By Tomasz Wieladek, chief European economist at T. Rowe Price
Forecasting a stock market correction with any degree of confidence is clearly very hard to do. However, the European macroeconomic environment is increasingly becoming conducive to one. Macro weakness, tighter financial conditions, draining liquidity, and dampening investor sentiment all suggest the probability of a correction is rising.
Services PMI has been highly correlated with moves in the Eurofirst 300, and the European economy will continue to weaken. According to surveys, manufacturing PMIs are already very weak, with readings below 40 in Germany. The Euro Area Services PMI remains only just in expansion, but I believe it will move firmly into contraction territory within the next three months. If this was the only fundamental that mattered – it clearly is not – the Eurofirst 300 would already be down significantly from current levels. While it is possible August’s services PMI moves up slightly tomorrow, I would attribute this to seasonality.

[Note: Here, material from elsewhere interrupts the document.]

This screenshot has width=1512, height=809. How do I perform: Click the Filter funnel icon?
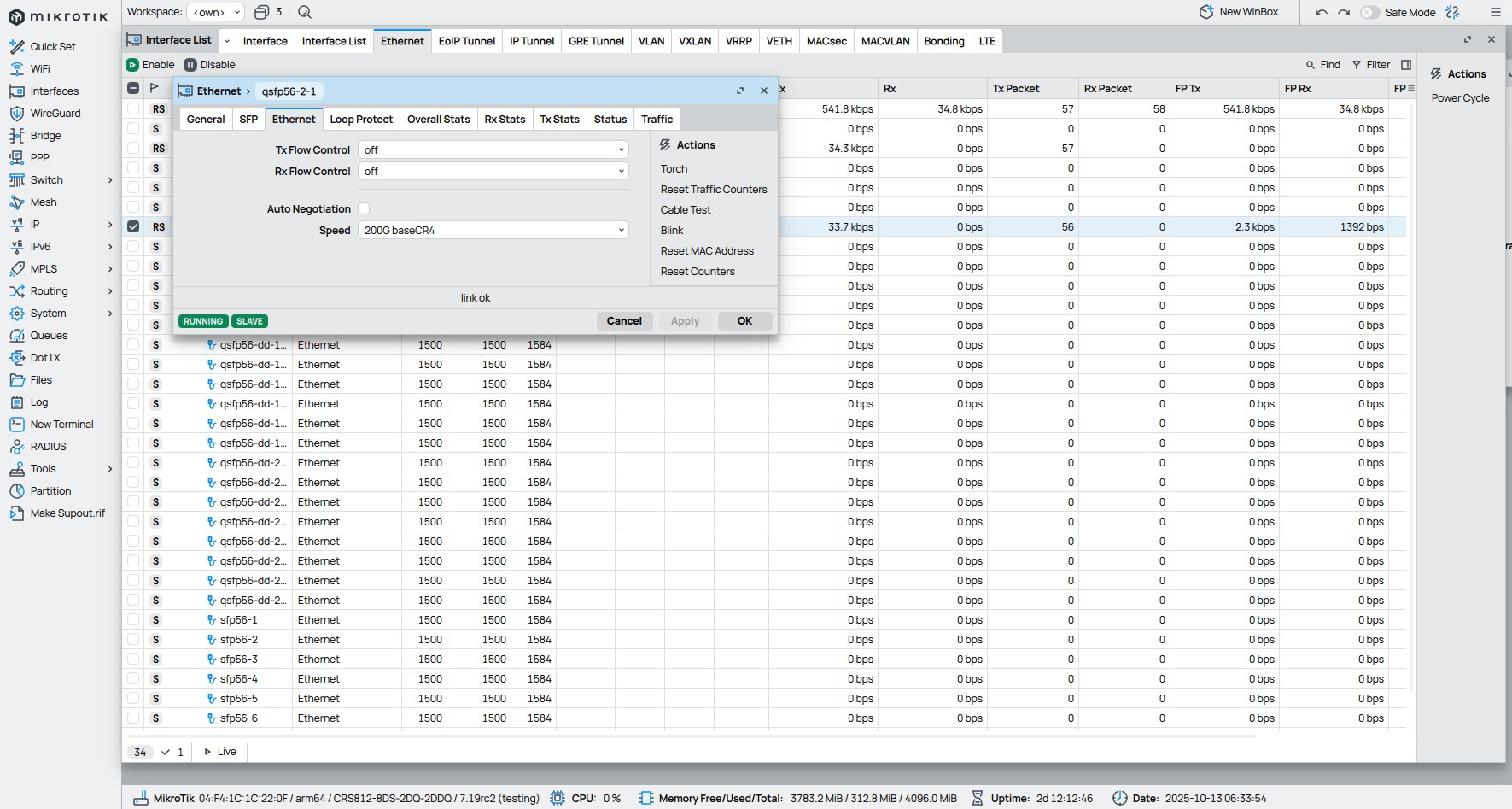1357,65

Tightening financial conditions point to a more challenging environment for the European stock market. One measure of financial conditions in the euro area is the 10-year bund yield, a reflection of the ECB’s monetary policy tightening. Bond and equity prices both moved lower during most of 2022, but equity prices have rebounded and decoupled from bonds this year. Only time will tell if this decoupling is persistent or temporary. In the meantime, the majority of inflation and real economy data point to a hike by the ECB in September, which will likely continue to keep financial conditions tight for the foreseeable future.

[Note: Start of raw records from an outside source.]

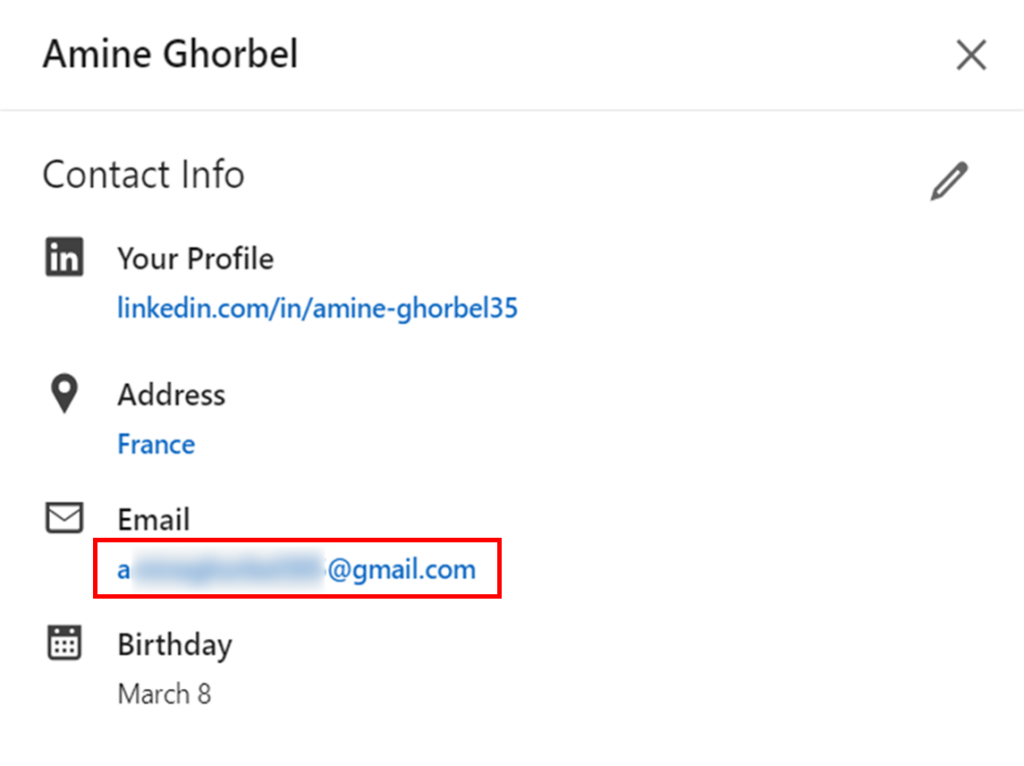The image size is (1024, 766).
Task: Click the divider line below the header
Action: click(x=512, y=110)
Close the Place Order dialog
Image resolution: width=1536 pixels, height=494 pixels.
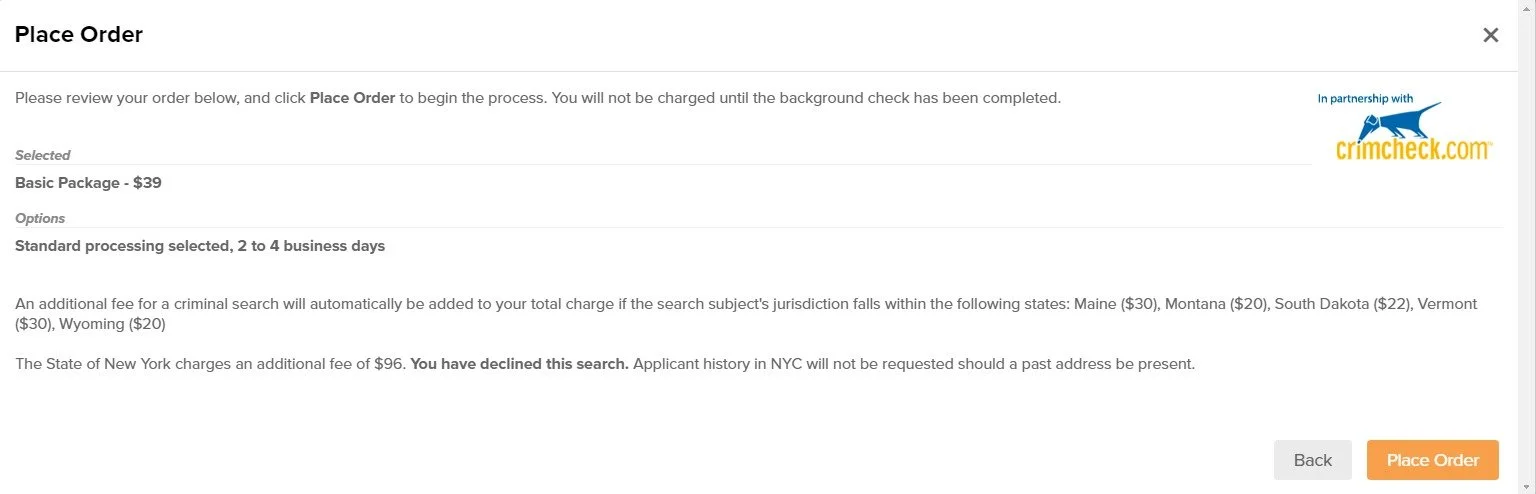click(1490, 35)
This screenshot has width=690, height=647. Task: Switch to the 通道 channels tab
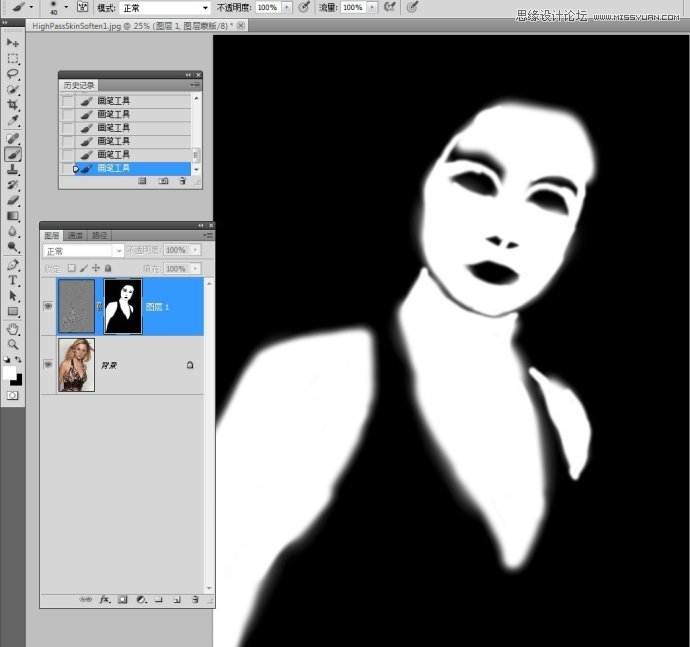click(76, 235)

Investor sentiment and the ECB’s rapid draining of liquidity add to the challenging equity backdrop. Sentix euro area investor expectations are reasonably well correlated with euro area share prices and imply a correction. Unlike other major central banks, in addition to QT, the ECB’s TLTROs are also expiring. Over the next 12 months, the ECB’s balance sheet will shrink by €775bn, or 5.8% of GDP. Such a large contraction in base money has been historically associated with the recession in the euro area.

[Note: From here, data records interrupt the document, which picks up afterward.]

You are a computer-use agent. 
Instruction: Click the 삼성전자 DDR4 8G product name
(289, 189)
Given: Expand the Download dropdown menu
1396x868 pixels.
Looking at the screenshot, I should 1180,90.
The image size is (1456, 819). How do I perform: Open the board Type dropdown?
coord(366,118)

The large expansion of the ECB’s balance sheet, and the associated portfolio rebalancing and search for yield, have been very supportive for European equity prices over the past couple of years. But the ECB is now reducing its balance sheet quickly and we are seeing a drastic reversal of this supportive environment. This tightening macro-financial environment will impair the effects of any catalysts to the European stock market going forward.